Tuesday, 16 March 2010

Waste, Graft and Corruption

I have read various accusations and counter-accusations regarding the efforts of Band Aid to raise money to alleviate the Ethiopian drought, and how that money was diverted (or not) to buy arms.

I read that NGOs and other organisations are going around the Third World sinking boreholes in villages to give them easy access to clean water, but make little or no provision for maintaining the boreholes or the pumps needed to extract the water, rendering their work a total waste of time and money - donation money.

And it makes me mad to see the money of good people, given in the hope that they are making a real difference to less fortunate than themselves, tipped down a bottomless pit - or pocket. I applaud the donors, but I curse those people who misuse the money, either through lack of research or pure greed. It's all the same to me.

But we, the charitable organisations should be a little more careful with this money. It is not ours to waste, any more than the taxes collected by governments become the money of those governments to squander on nice houses, big cars and other "necessary" expenses to keep them in a high lifestyle at the expense of the people who employ them, the population of the country they serve.

It is not just the big charities who are guilty. I was asked to work for an NGO registered in Kenya and I accepted, until I found out that the main activity of this NGO was to convince British charities to provide them with computers, supposedly for schools. Needless to say, the computers never saw the inside of a school, but were instead sold on the open market and the money pocketed by the head of the NGO.

I quickly disassociated myself from the NGO in question.

We, that is KCIS, have been asked on occasion to check out supposed local organisations making claims from charitable foundations. Our enquiries have usually found that the claimants are making false statements in order to obtain funds.

We know of a charity in the UK, which is totally above-board, but whose local officials are fiddling the books and pocketing large amounts of money sent to them to build and refurbish schools. Instead, the officials have very nice houses.

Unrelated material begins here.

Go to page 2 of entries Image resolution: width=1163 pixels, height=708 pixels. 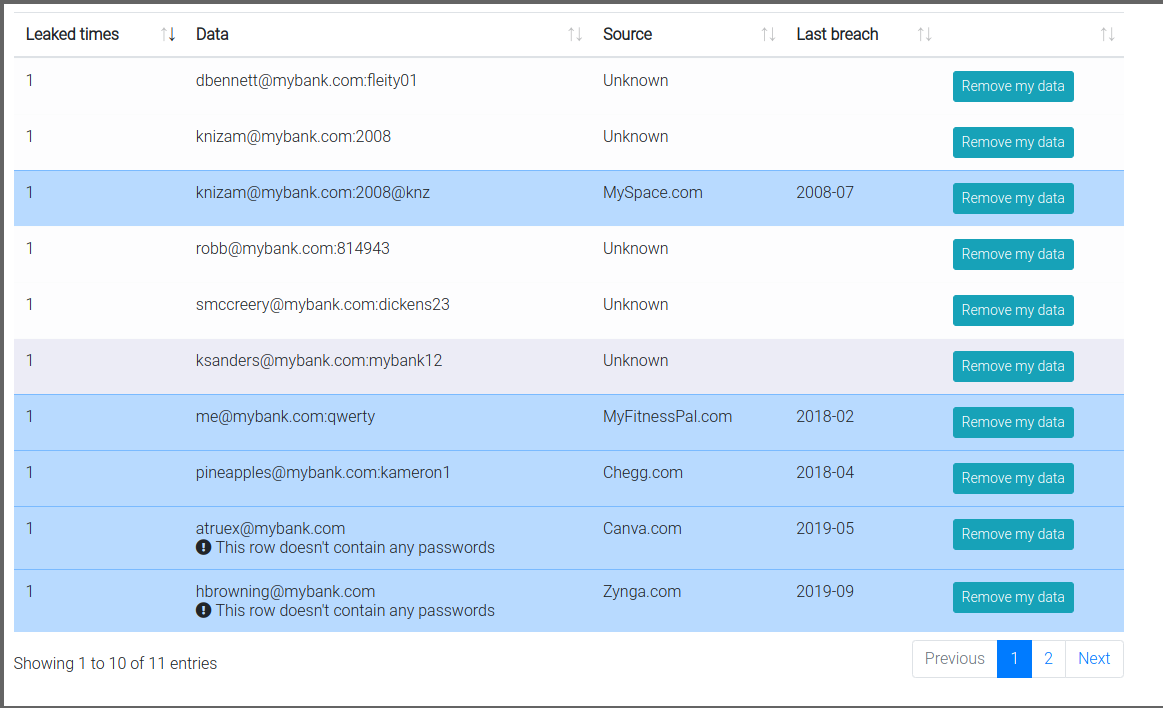pyautogui.click(x=1048, y=659)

What can be done about this intolerable situation? I don't have an answer.

Our organisation doesn't receive much money, just a few pounds here and a few dollars there. We have a director who is both a trustee of the charity in the UK and a director of the NGO in Kenya. The staff in Kenya are dedicated. We do not have a problem with money being siphoned off.

We see wastage at all levels and dream of what we could achieve with a fraction of the money, compounds full of 4x4 vehicles that are never used, charity workers in Nairobi driving around in high-end cars to and from the offices ... anyone in any capital of any developing country will see it.

We  can only dream of what we could achieve with a fraction of this wasted money.